Financial Factors in the Economic and Monetary Union

2020 
This thesis analyses how the growing importance of financial factors has affected the functioning of EMU during the sovereign debt crisis. Rapid financial integration and development amplified existing vulnerabilities in the monetary union and but also created new ones that were not foreseen. Chapter 2 looks at the current account imbalances in EMU. We investigate the role of price competitiveness and of domestic demand related to the financial cycle. We find that both matter, but that the financial cycle was more important. We argue for more emphasis on financial and macroprudential policy in EMU, next to competitiveness and structural reforms. Chapter 3 looks at the symmetry of fluctuations in EMU. We show that medium-term fluctuations are much less symmetric than normal short-term fluctuations. They have also become more correlated with financial factors like credit and house prices. Our medium-term perspective paints a less benign picture of the functioning of EMU that is in line with the debt crisis.
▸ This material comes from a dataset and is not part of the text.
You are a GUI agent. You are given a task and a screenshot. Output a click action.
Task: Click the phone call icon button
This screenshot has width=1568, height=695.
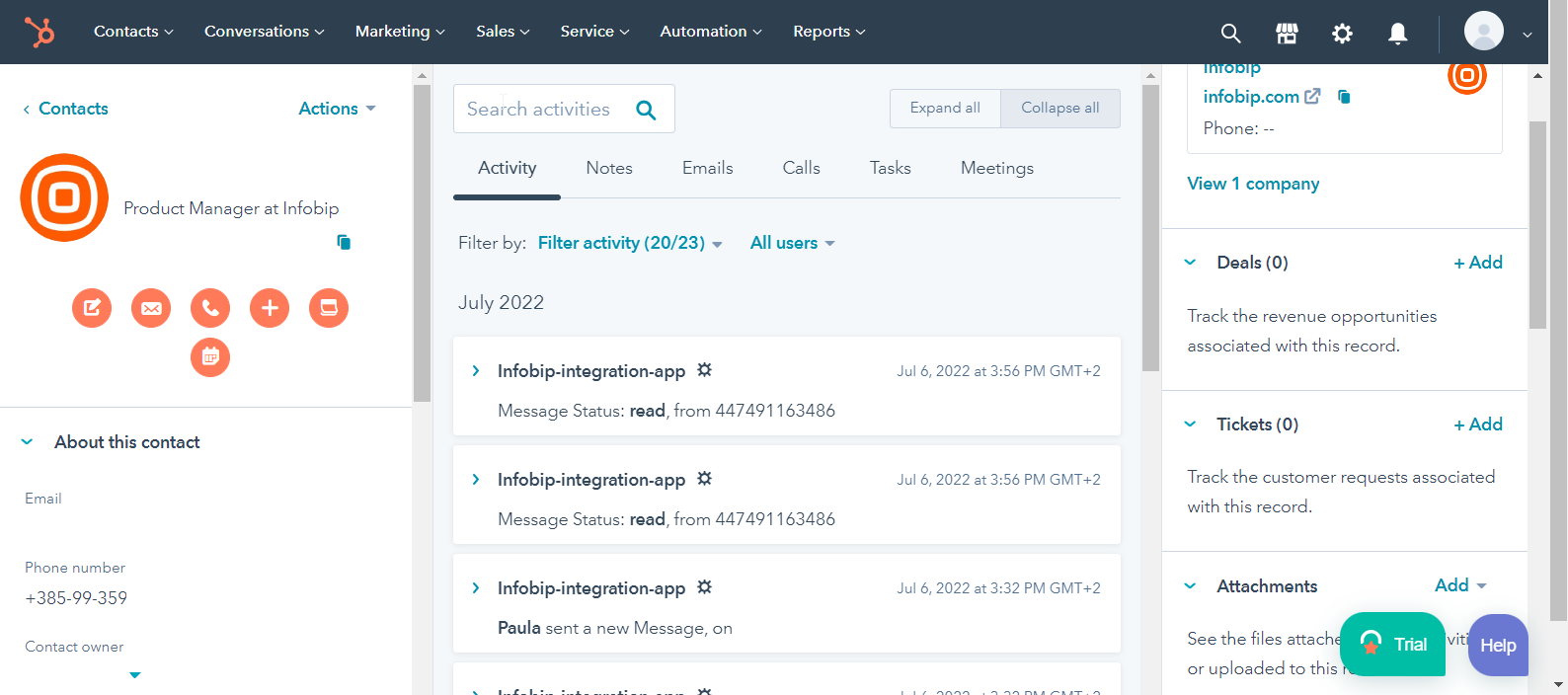(x=210, y=308)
Chapter 4 investigates the increase in sovereign bond yields in the debt crisis. We examine whether yields can be explained by macroeconomic fundamentals, and find that several fluctuations cannot. This suggests that some mispricing took place, but outcomes are strongly affected by modelling choices. Chapter 5 discusses the institutional setup of EMU. We describe the weaknesses in the original setup and the reforms implemented since then. They are major achievement, but an imbalance looms between the degree of risk sharing and the degree of national sovereignty. We propose ways to improve this balance.